2013人瘦素ELISA試劑盒說明書

【資料簡介】

人瘦素ELISA試劑盒實驗原理：
瘦素酶免實驗是一種基于夾心法原理的固相酶免吸附實驗（ELISA）。反應板上的微檢測孔包被有能結合瘦素分子上*抗原位點的單克隆抗體。一份含有內源性瘦素的病人樣本在包被孔中與特異性兔抗瘦素抗體進行孵育，之后就會形成一個夾心復合物。孵育后，用洗滌液洗去未結合的物質，再加入過氧化物酶標記的抗兔抗體以檢測結合在包被板上的瘦素的量。加入底物溶液后，顯出的顏色強度與病人樣品中瘦素的濃度成正比。
試劑盒成分：
1）       包被板，12×8孔，可拆，微孔中包被了抗瘦素抗體（單克隆）
2）       標準品（0-5），6支 凍干型0.5mL，濃度：0,2,5,25,50,100ng/ml，內含0.3%的Proclin防腐劑
3）       質控品， 2支，200ul，即用，2個濃度（低與高），具體數值與范圍請見試劑瓶標簽或QC質控單。內含0.3%的Proclin防腐劑。

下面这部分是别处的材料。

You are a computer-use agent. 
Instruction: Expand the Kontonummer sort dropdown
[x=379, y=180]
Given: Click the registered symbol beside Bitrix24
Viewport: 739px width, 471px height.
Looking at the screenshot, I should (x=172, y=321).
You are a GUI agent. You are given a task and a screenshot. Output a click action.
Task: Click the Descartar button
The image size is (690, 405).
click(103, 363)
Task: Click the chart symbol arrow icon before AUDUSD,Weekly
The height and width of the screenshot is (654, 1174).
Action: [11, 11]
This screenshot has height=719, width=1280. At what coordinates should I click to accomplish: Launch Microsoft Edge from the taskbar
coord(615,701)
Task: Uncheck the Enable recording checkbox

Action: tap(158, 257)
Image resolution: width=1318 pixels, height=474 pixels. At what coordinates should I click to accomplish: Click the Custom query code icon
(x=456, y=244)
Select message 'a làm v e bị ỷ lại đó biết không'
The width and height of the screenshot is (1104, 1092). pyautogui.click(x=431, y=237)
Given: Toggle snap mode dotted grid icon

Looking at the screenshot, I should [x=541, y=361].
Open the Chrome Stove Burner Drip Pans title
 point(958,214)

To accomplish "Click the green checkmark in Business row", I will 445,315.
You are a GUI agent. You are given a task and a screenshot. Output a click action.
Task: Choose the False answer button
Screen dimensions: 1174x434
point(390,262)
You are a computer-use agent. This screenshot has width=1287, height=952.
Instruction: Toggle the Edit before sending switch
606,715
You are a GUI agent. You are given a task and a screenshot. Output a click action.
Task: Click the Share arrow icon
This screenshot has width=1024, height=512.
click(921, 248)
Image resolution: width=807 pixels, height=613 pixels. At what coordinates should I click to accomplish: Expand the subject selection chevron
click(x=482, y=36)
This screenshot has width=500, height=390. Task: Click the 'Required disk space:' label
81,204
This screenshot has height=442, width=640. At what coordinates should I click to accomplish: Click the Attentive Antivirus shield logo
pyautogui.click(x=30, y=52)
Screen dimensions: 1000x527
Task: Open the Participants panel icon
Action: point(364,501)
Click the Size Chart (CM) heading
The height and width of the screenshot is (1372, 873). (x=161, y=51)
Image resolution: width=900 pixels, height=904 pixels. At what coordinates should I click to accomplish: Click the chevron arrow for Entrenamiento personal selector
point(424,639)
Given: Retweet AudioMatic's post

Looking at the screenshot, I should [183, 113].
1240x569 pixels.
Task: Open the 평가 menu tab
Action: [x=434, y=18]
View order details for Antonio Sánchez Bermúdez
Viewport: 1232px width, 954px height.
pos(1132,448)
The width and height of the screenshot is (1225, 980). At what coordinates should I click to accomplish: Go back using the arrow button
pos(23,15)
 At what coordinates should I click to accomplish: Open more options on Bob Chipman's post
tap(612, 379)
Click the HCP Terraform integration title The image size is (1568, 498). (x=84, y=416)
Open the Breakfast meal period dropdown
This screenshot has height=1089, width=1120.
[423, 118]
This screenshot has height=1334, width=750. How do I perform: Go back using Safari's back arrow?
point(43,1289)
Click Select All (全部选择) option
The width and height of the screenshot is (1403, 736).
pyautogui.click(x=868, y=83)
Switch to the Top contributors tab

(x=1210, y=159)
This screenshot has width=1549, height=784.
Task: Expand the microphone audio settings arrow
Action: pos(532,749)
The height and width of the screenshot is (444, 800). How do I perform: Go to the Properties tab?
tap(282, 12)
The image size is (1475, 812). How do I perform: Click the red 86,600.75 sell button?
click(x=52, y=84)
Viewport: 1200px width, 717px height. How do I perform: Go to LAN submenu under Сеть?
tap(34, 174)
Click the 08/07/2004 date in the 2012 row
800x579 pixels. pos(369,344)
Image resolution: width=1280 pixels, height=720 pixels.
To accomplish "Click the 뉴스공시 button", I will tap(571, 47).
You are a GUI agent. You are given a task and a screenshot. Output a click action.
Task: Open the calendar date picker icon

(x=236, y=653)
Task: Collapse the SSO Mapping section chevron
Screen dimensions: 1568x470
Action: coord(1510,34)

4）       實驗緩沖液，1支，11ml，即用，內含0.3%的Proclin防腐劑
5）       抗血清，1支，11ml，即用，單克隆瘦素抗血清，內含0.3%的Proclin防腐劑。
6）       酶復合物，1支，11ml ，即用，辣根過氧酶標記的抗兔復合物，內含0.3%的Proclin防腐劑
7）       TMB底物液，1支，14ml，即用
8）       終止液，1支，14ml，即用，內含0.5M的H2SO4，避免接觸終止液，以免刺激皮膚或灼燒皮膚。
9）       洗滌液（40×），1支 30ml
注：零標準品應視需要而定。
人瘦素ELISA試劑盒實驗步驟：
所有的標準品、質控品和樣品都必須做雙份檢測以確保所有的檢測條件都一樣。每一次實驗都有一條標準曲線。
1）將所需數目的板條置于板架上。。
2）用一次性吸嘴將標準品﹑質控品和樣品分別15μL加入相應的檢測孔中。
3）每孔加入100μL的檢測緩沖液。
4）充分混合10秒，在此步驟中充分混合非常重要。
5）室溫下溫育120分鐘。
6）快速棄去檢測孔中的內含物，每孔用300μL洗滌液洗板三次，在吸水紙上拍干以除去殘余液體。注意：洗板步驟是否正確操作會明顯影響實驗的靈敏度和度。
7）每孔加入100μL抗血清。
8）在室溫下溫育30分鐘。
9）快速棄去檢測孔中的內含物，每孔用300μL的洗滌液洗板三次，在吸水紙上拍干以除去殘余液體。
10）每孔加入100μL酶聯物。
11）在室溫下溫育30分鐘。
12）快速棄去檢測孔中的內含物，每孔用300μL的洗滌液洗板三次，在吸水紙上拍干以除去殘余液體。
13）每孔加入100μL底物液。
14）室溫溫育15分鐘。
15）每孔加入50μL終止液以終止酶反應。
16）在加終止液后10分鐘內于450±10nm處讀取OD值。
結果計算
1）計算每個標準品、質控品和病人樣本的平均吸光度值。
2）用吸光度值作為縱坐標（y），濃度值作為橫坐標（x），以每個標準品的吸光度值對其相應的濃度值進行標繪，作一標準曲線。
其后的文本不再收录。